Royal Mail boss apologises for delays during busiest winter in its history and vows to keep 10,000 Christmas temp workers on permanently – with annual profits set to exceed half a BILLION pounds
- Royal Mail hired 33,000 temporary workers to help during the Christmas period
- The company said it has kept around 10,000 of its flexible workers on since then
- It also apologised over Christmas delays as it delivered up to 11.7m parcels a day
The boss of Royal Mail has apologised for delays after the company saw its busiest winter in history – but the firm has vowed to keep 10,000 workers who joined over Christmas period as its profits look set to exceed more than half a billion pounds.
The company has apologised for delays in its service as social distancing and tiered-restrictions left many relying on the service to send Christmas presents to loved ones.
Around 33,000 temporary workers joined the company over the festive period, just under a third of which have been kept on.
Royal Mail delivered 496million parcels over the last three months of 2020, new figures have revealed, as the company said it would keep 10,000 of the 33,000 workers it recruited to cope with Christmas demand
Over the last three months of 2020, the Royal Mail delivered 496million parcels, an all-time high.
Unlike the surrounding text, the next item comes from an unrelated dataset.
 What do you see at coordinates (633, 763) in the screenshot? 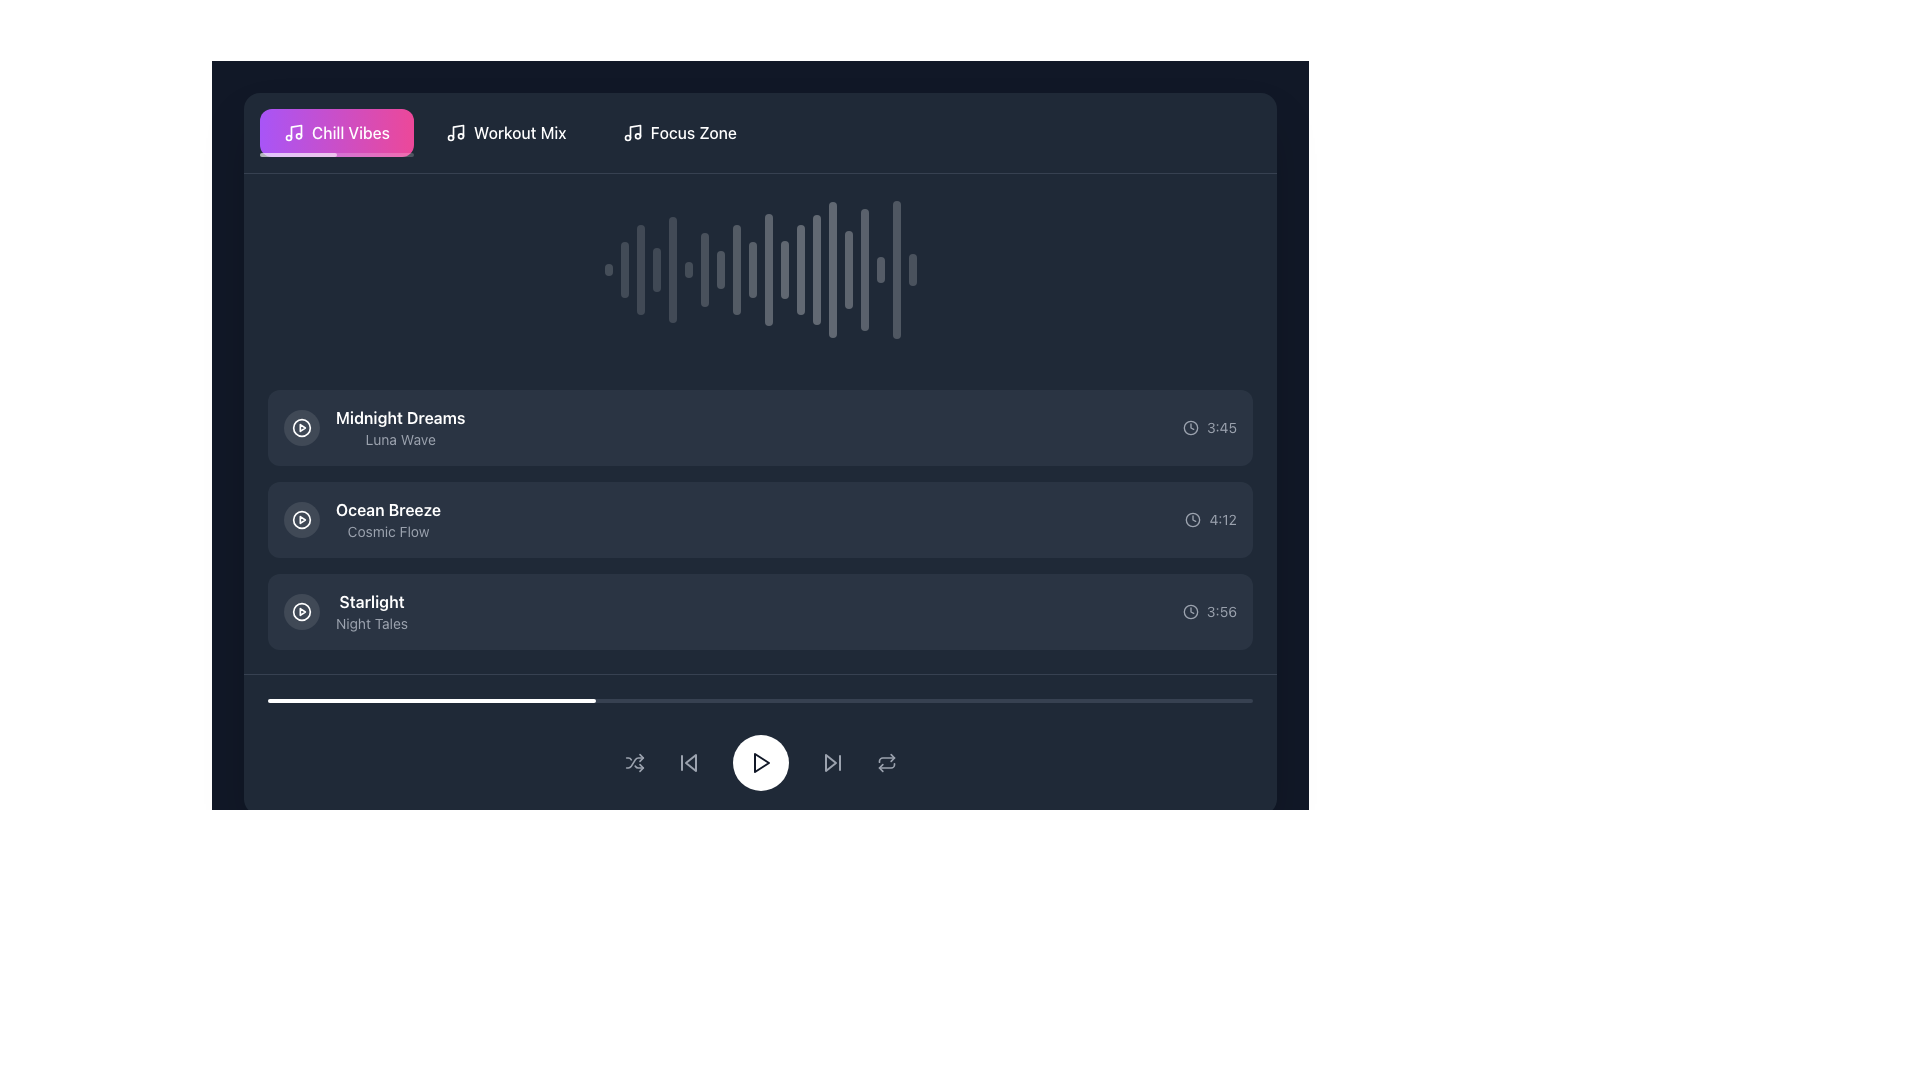
I see `the interactive shuffle icon, which is the first icon in the bottom control bar, appearing dark gray against a dark background` at bounding box center [633, 763].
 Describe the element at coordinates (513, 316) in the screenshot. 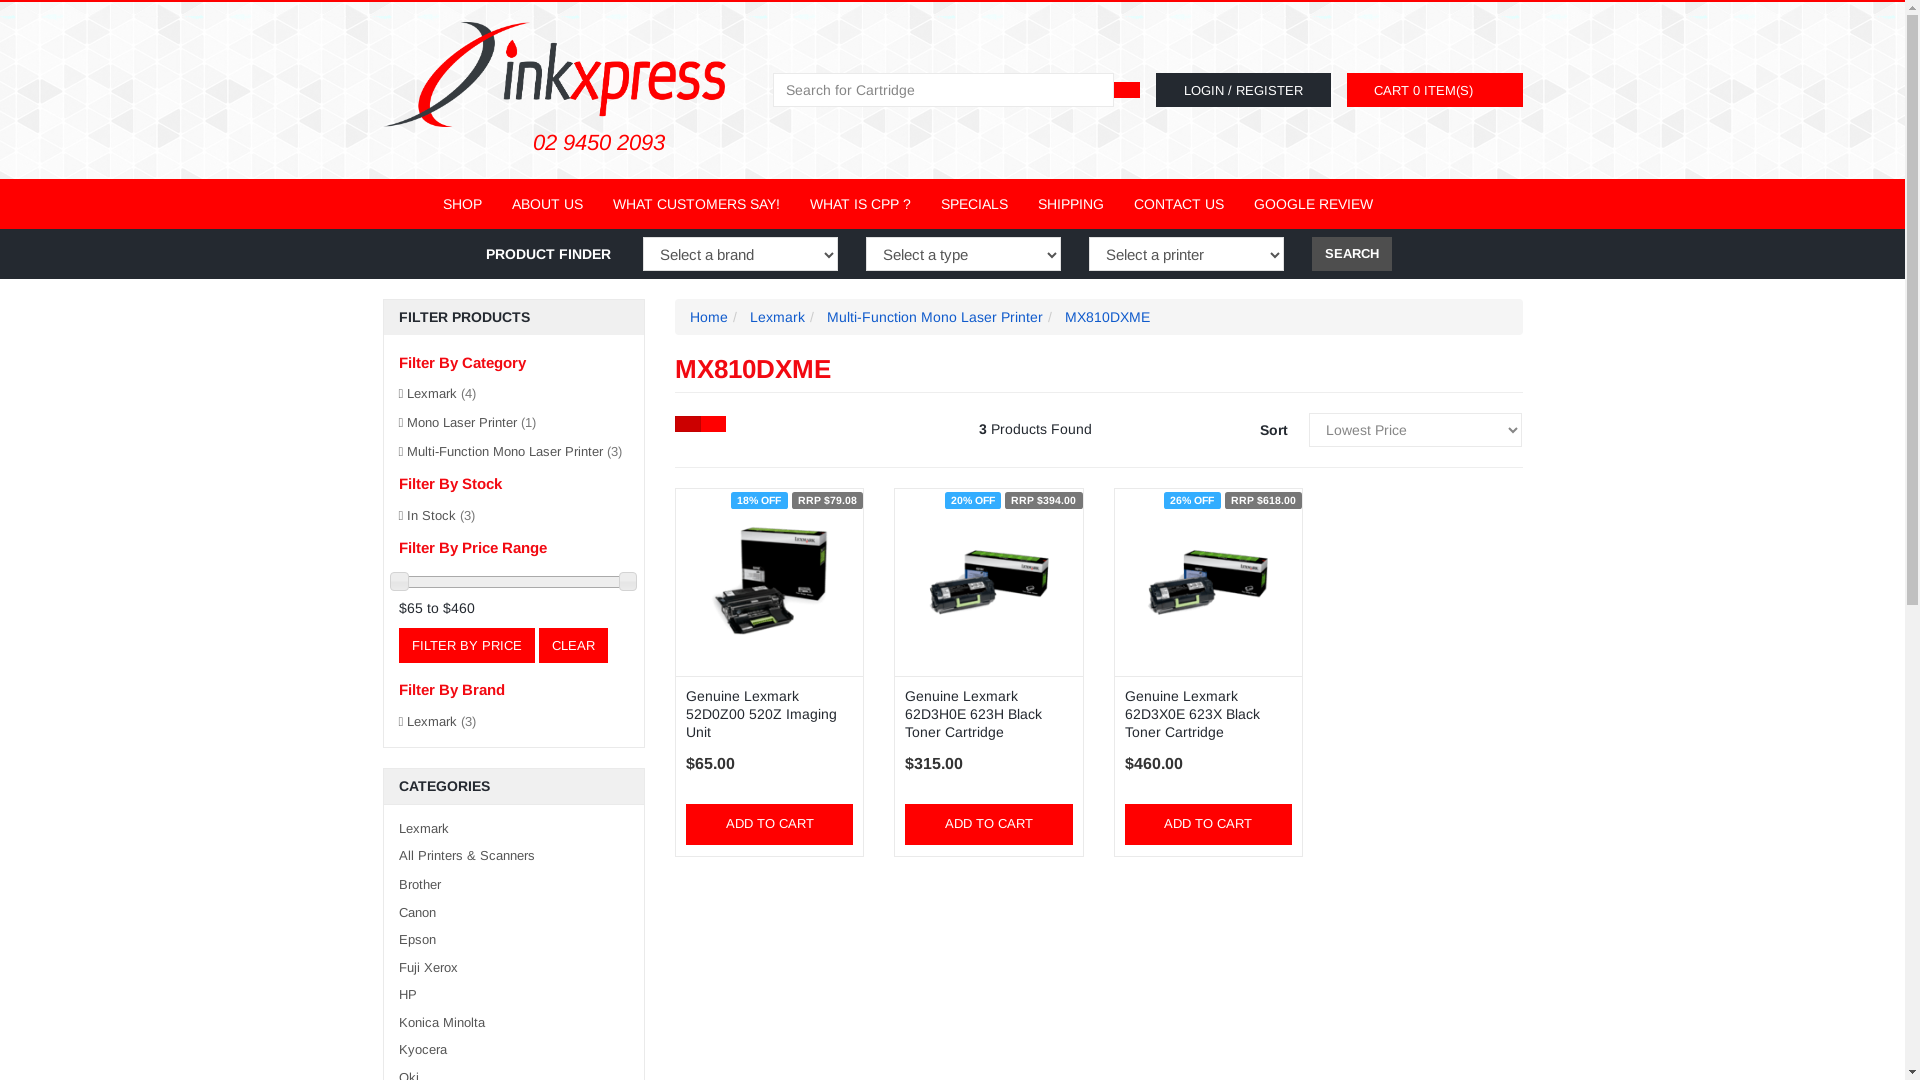

I see `'FILTER PRODUCTS'` at that location.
‘Given these record volumes, we recognise that at times our service during the period was not always as we would have wished,’ said chairman Keith Williams.
‘But, thanks to the efforts of our team, the retention of around 10,000 of the 33,000 flexible workers from the Christmas peak, and the introduction of new processes, we have been making encouraging progress.
‘We are resolutely focused on delivering a comprehensive service despite the challenging circumstances.’
Royal Mail now expects to make an operating profit ‘well in excess’ of £500 million in the financial year ending in March.
Revenue in the first nine months of the financial year hit £9.3bn, a rise of nearly 14%.
Royal Mail boss Keith Williams has apologised for delays in the service over Christmas
The number of parcels it delivered rose by 31% to £1.3 billion, while letter numbers dropped 14% to 5.6 billion.
The company said the third quarter had been driven by Christmas and Black Friday, and that tighter Covid-19 restrictions in November and December had made people shop online more.
So far in January, the company’s parcel wing is still performing well, seeing growth of 37% as nationwide Covid-19 restrictions were introduced at the start of January.
Many people are also returning unwanted Christmas presents through the post.
Julie Palmer, partner at Begbies Traynor, said: ‘Royal Mail remains one of the largest couriers in the UK and has shown its willing to innovate and reshape itself to meet the new demands of its customers.
‘The introduction of parcel hubs will add greater efficiency and help to offset the drop in letter volumes, while potential new contracts from the growth in e-commerce could help to keep the business on track.’